» WHAT THE TASK ASKS
Go through the entries below line by line and count those containing "green"; the answer is that count alone.

▶

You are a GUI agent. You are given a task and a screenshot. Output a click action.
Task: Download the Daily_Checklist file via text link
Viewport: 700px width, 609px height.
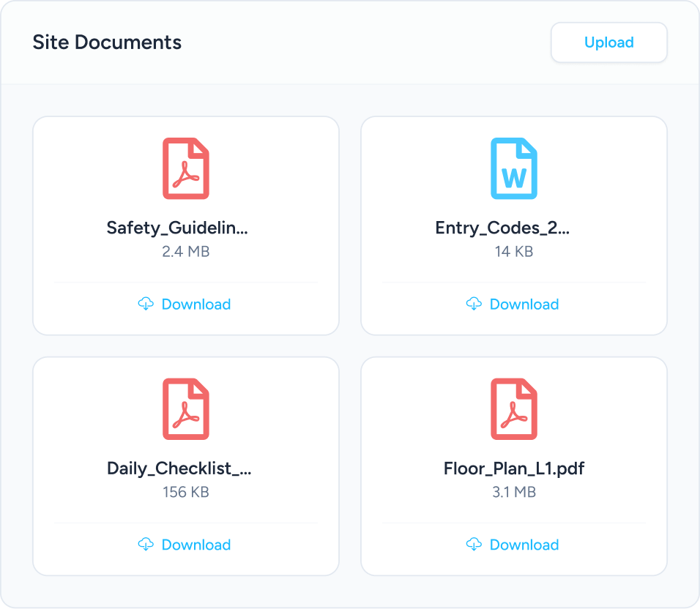196,544
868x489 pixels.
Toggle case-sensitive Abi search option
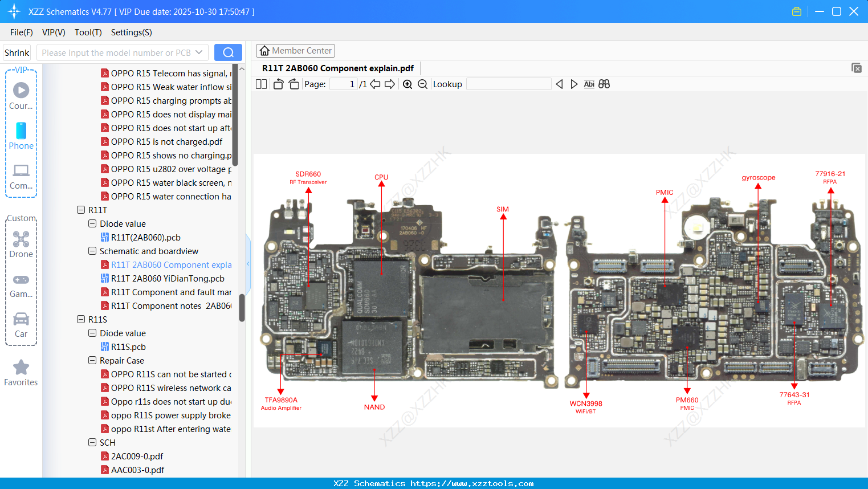click(x=589, y=84)
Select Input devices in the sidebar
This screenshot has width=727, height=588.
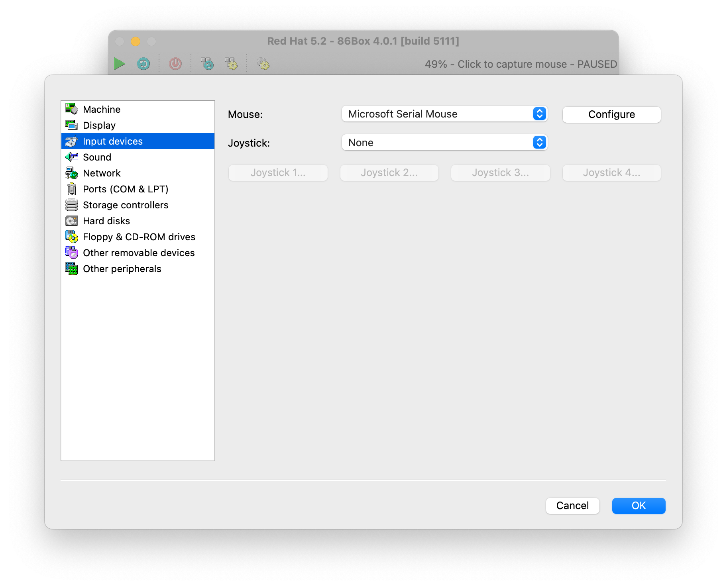click(113, 141)
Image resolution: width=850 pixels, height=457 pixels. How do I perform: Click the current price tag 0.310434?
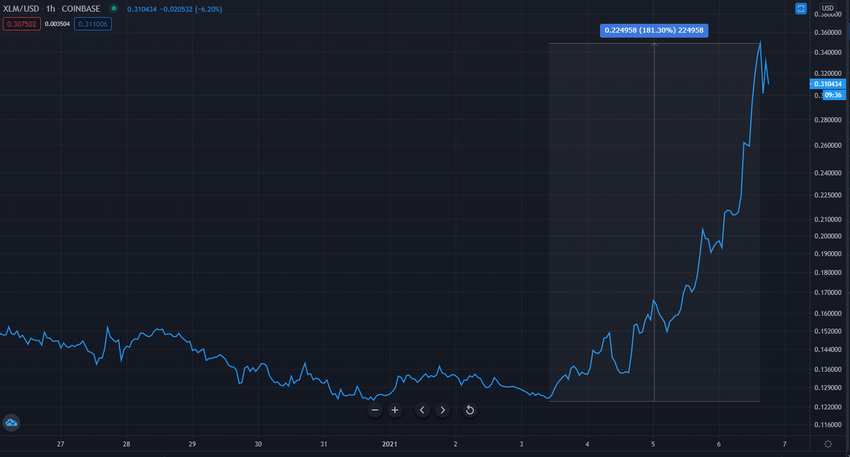(827, 84)
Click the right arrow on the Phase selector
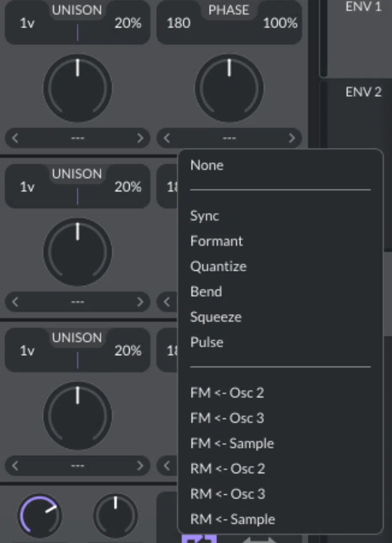This screenshot has width=392, height=543. (x=292, y=138)
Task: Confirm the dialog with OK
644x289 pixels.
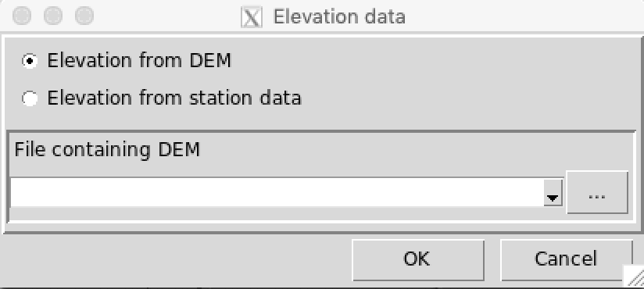Action: coord(417,260)
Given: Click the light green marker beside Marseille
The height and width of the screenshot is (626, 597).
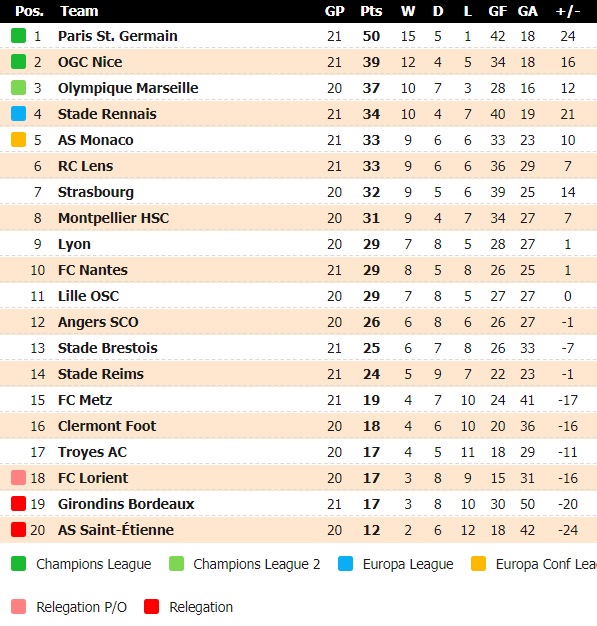Looking at the screenshot, I should point(18,88).
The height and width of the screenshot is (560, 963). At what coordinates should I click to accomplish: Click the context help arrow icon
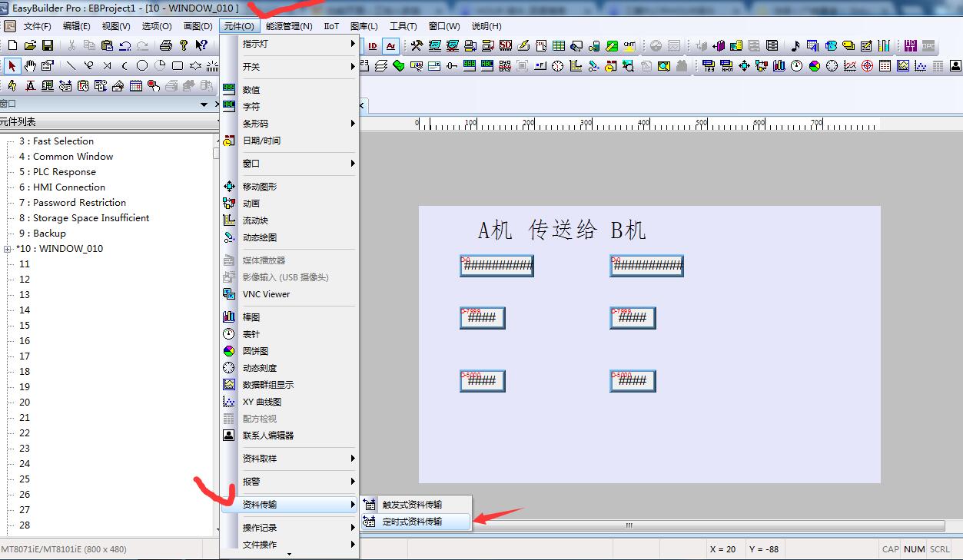[201, 46]
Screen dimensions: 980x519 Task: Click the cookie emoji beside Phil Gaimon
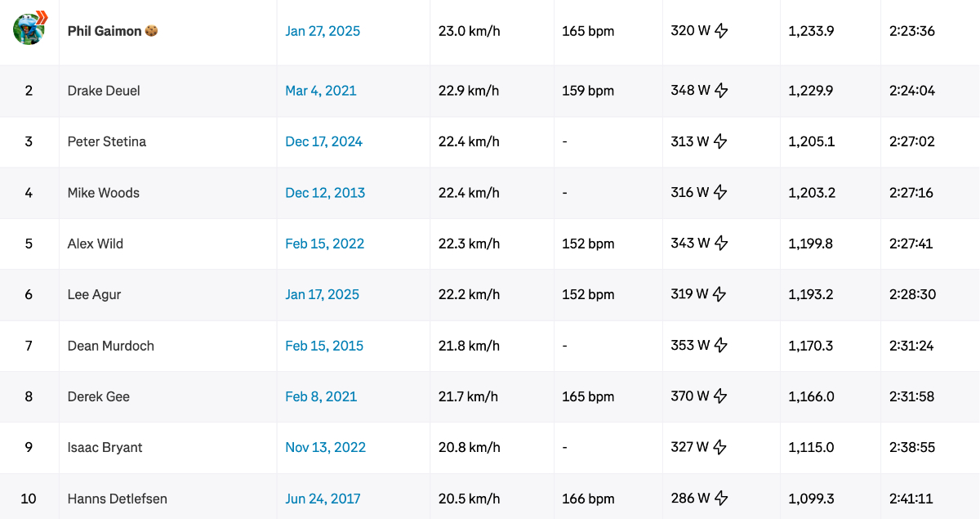151,31
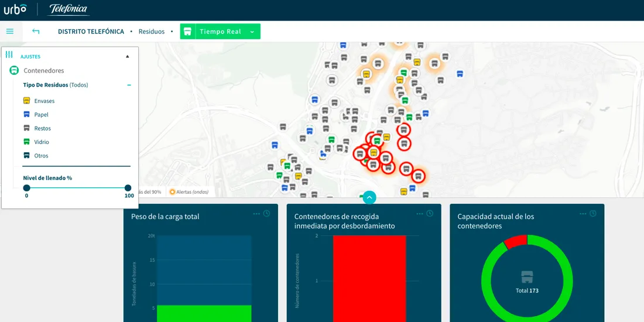644x322 pixels.
Task: Select Distrito Telefónica breadcrumb
Action: pos(91,32)
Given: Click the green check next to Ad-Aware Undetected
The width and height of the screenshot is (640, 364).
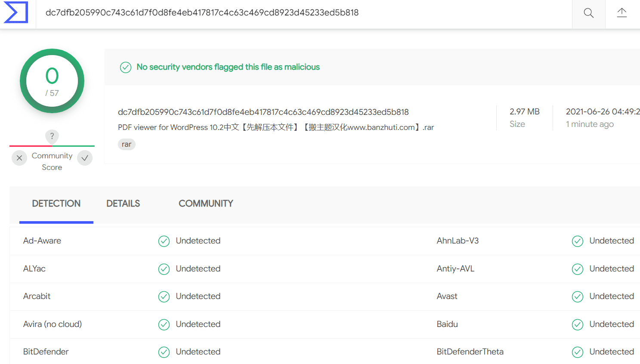Looking at the screenshot, I should click(164, 241).
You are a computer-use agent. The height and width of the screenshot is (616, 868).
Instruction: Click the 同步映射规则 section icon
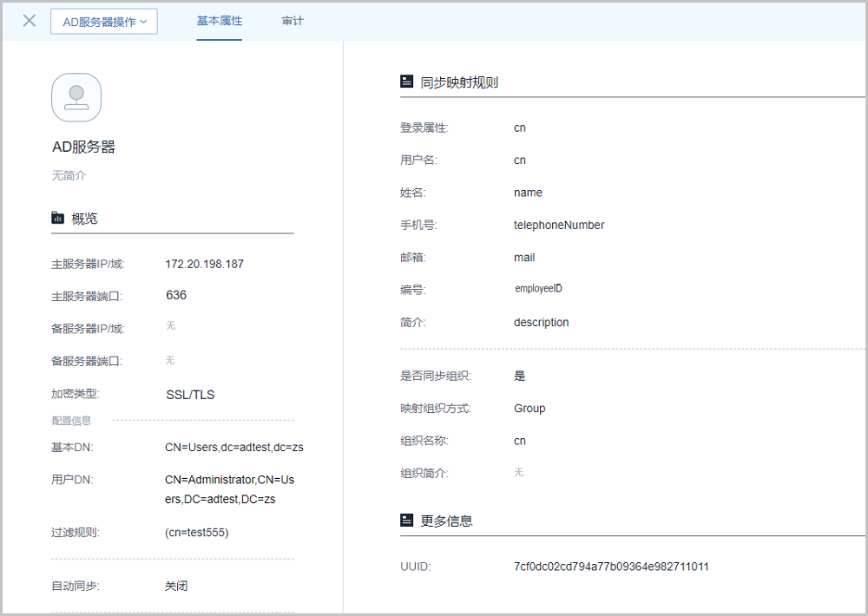(x=406, y=82)
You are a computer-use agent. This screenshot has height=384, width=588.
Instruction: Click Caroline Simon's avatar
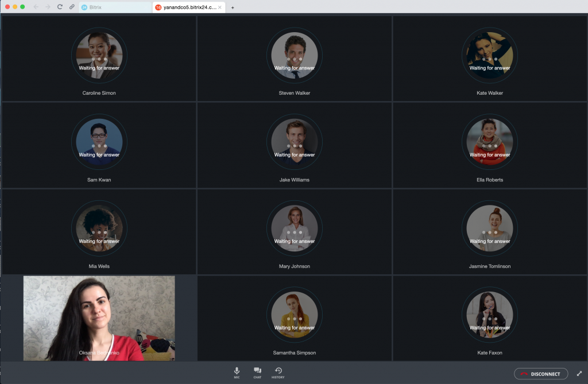[x=99, y=56]
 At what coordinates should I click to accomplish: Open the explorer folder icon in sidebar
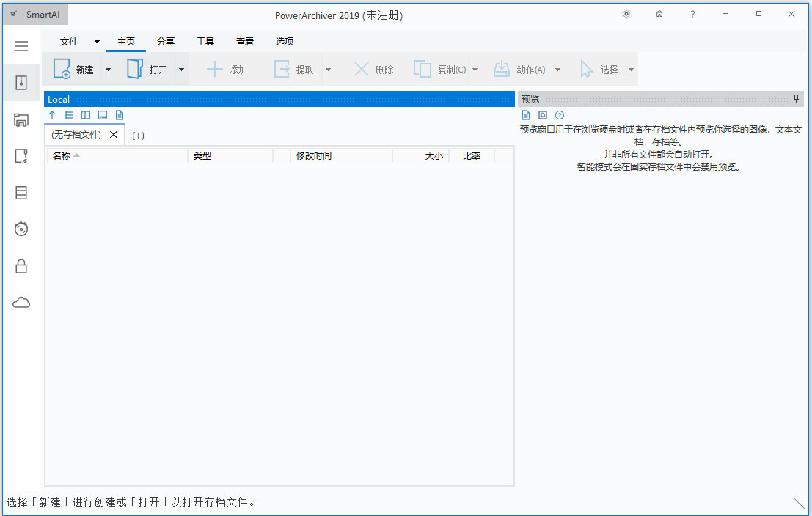(21, 120)

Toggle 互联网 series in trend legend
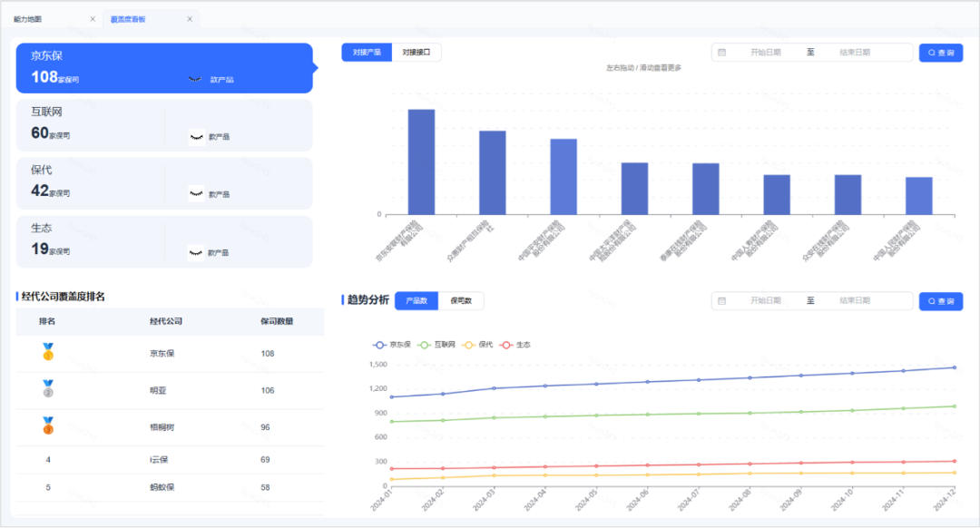point(436,345)
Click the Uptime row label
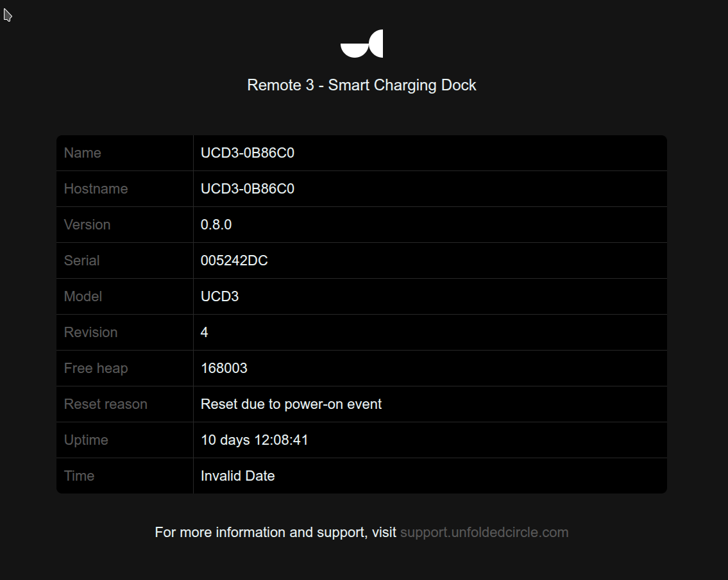The image size is (728, 580). click(86, 440)
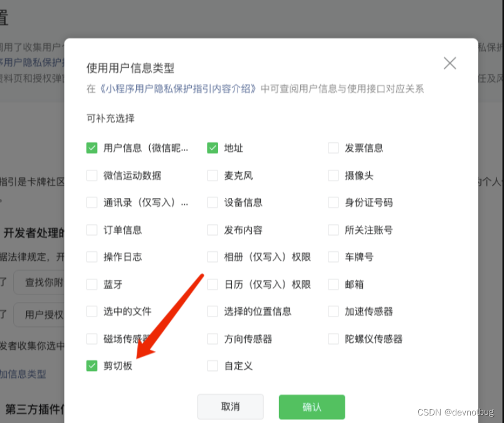Enable 相册（仅写入）权限 permission
Viewport: 504px width, 423px height.
[x=213, y=257]
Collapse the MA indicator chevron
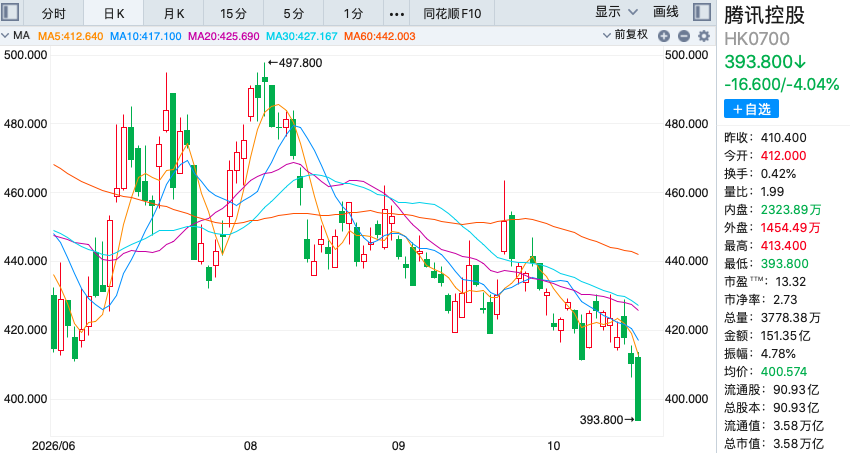The width and height of the screenshot is (850, 453). click(x=5, y=36)
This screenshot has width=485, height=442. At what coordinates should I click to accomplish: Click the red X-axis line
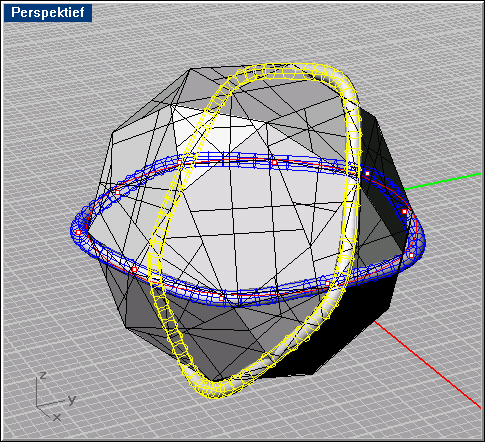[430, 364]
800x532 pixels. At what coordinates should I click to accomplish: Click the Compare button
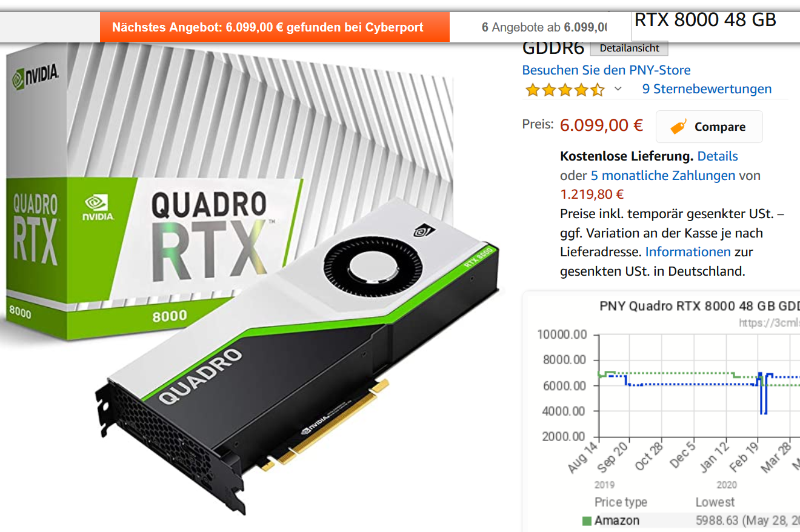[x=709, y=127]
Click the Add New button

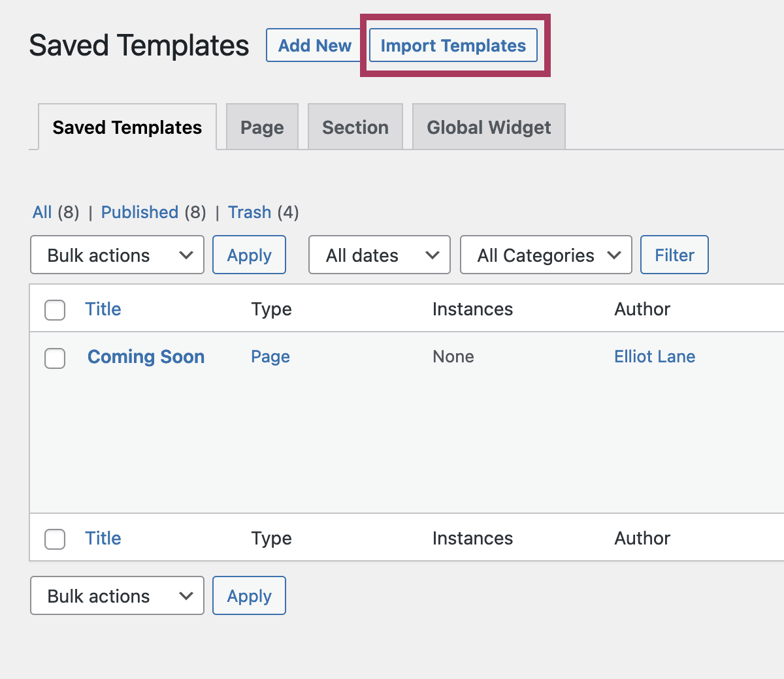tap(314, 45)
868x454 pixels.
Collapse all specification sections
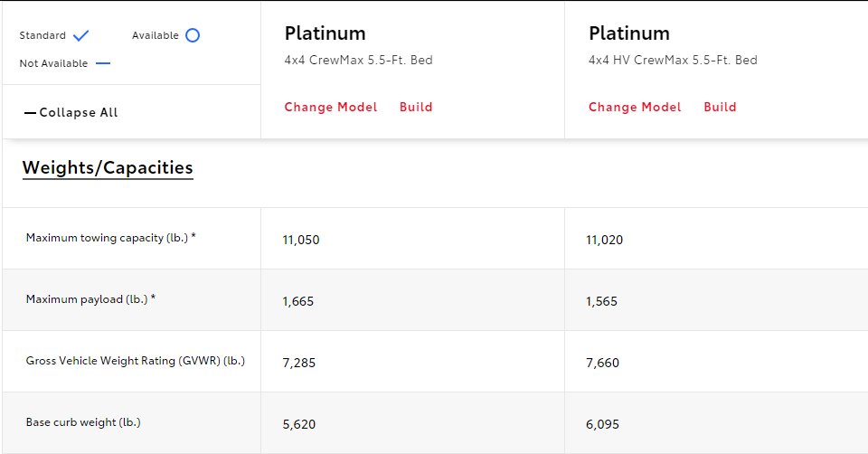click(x=71, y=112)
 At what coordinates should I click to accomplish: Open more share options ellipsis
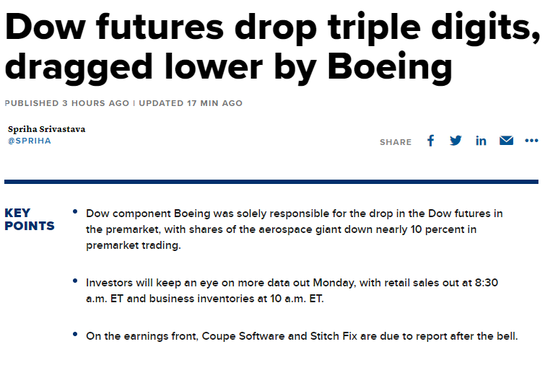[x=531, y=141]
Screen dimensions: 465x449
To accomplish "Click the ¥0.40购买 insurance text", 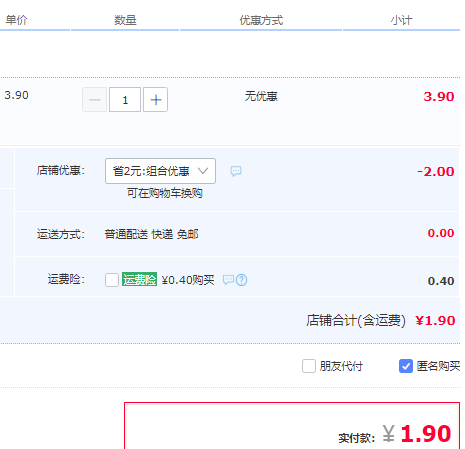I will click(x=188, y=280).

◀

» ANSWER BOX
2